Stored items |
- - -

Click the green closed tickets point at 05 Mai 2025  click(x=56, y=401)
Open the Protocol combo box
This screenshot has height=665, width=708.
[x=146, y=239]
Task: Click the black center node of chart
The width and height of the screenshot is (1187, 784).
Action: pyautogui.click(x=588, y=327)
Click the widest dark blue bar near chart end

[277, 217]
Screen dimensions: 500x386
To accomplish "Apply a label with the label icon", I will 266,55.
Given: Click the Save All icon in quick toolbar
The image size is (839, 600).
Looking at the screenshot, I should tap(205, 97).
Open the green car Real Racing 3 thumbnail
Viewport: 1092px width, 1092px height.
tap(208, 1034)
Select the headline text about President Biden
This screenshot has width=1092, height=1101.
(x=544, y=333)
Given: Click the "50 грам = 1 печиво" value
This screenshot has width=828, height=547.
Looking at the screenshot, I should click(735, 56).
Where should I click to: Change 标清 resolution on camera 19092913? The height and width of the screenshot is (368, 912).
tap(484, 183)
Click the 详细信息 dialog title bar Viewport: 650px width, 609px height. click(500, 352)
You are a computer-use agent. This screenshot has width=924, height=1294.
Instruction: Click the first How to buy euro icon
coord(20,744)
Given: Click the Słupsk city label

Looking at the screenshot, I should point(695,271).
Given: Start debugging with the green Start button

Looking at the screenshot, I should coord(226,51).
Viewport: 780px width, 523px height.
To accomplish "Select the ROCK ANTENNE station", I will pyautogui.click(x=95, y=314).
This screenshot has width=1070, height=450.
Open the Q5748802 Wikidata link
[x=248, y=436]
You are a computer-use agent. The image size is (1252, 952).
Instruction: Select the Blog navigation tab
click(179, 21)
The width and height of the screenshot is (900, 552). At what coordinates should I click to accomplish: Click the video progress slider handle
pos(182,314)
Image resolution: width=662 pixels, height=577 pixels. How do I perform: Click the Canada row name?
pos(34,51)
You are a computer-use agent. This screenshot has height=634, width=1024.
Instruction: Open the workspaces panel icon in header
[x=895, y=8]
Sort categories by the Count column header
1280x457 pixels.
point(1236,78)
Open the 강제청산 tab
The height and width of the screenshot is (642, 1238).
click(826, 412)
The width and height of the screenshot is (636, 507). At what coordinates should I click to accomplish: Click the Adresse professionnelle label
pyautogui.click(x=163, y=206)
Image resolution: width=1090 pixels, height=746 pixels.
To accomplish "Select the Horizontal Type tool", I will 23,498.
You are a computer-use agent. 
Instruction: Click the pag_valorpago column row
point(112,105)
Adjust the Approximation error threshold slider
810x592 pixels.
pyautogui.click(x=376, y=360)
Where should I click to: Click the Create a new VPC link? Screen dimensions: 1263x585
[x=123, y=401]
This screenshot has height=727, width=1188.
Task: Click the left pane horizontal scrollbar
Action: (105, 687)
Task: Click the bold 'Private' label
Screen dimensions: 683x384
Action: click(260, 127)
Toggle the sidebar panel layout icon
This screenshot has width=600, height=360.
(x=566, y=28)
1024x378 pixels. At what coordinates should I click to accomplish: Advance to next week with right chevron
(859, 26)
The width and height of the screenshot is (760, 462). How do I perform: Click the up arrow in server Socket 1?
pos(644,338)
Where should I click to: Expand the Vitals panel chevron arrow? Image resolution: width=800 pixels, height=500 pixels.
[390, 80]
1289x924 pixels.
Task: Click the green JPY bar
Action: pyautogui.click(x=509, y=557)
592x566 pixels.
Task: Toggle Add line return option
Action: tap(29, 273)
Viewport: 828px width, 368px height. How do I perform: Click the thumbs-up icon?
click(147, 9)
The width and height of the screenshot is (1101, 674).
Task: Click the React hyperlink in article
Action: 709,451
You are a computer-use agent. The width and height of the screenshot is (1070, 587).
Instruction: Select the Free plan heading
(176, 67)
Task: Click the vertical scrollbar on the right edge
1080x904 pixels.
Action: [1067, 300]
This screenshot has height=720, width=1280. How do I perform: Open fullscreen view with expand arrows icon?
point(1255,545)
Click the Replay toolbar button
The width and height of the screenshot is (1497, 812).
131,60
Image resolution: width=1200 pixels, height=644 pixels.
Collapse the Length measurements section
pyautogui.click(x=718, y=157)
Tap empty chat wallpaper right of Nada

- - -

Task to carry out | Repeat the entries above exactly, beginning at their first line and ending with the line that contains "You are a computer-use agent. The image", with nothing added.

Written answer |
Click the green closed tickets point at 05 Mai 2025  click(x=56, y=401)
Open the Protocol combo box
This screenshot has height=665, width=708.
[x=146, y=239]
Task: Click the black center node of chart
The width and height of the screenshot is (1187, 784).
Action: pyautogui.click(x=588, y=327)
Click the widest dark blue bar near chart end

[277, 217]
Screen dimensions: 500x386
To accomplish "Apply a label with the label icon", I will 266,55.
Given: Click the Save All icon in quick toolbar
The image size is (839, 600).
Looking at the screenshot, I should tap(205, 97).
Open the green car Real Racing 3 thumbnail
Viewport: 1092px width, 1092px height.
tap(208, 1034)
Select the headline text about President Biden
This screenshot has width=1092, height=1101.
(x=544, y=333)
Given: Click the "50 грам = 1 печиво" value
This screenshot has width=828, height=547.
Looking at the screenshot, I should click(735, 56).
Where should I click to: Change 标清 resolution on camera 19092913? The height and width of the screenshot is (368, 912).
tap(484, 183)
Click the 详细信息 dialog title bar Viewport: 650px width, 609px height. click(500, 352)
You are a computer-use agent. This screenshot has width=924, height=1294.
Instruction: Click the first How to buy euro icon
coord(20,744)
Given: Click the Słupsk city label

Looking at the screenshot, I should point(695,271).
Given: Start debugging with the green Start button

Looking at the screenshot, I should coord(226,51).
Viewport: 780px width, 523px height.
To accomplish "Select the ROCK ANTENNE station", I will pyautogui.click(x=95, y=314).
This screenshot has width=1070, height=450.
Open the Q5748802 Wikidata link
[x=248, y=436]
You are a computer-use agent. The image size is (1252, 952).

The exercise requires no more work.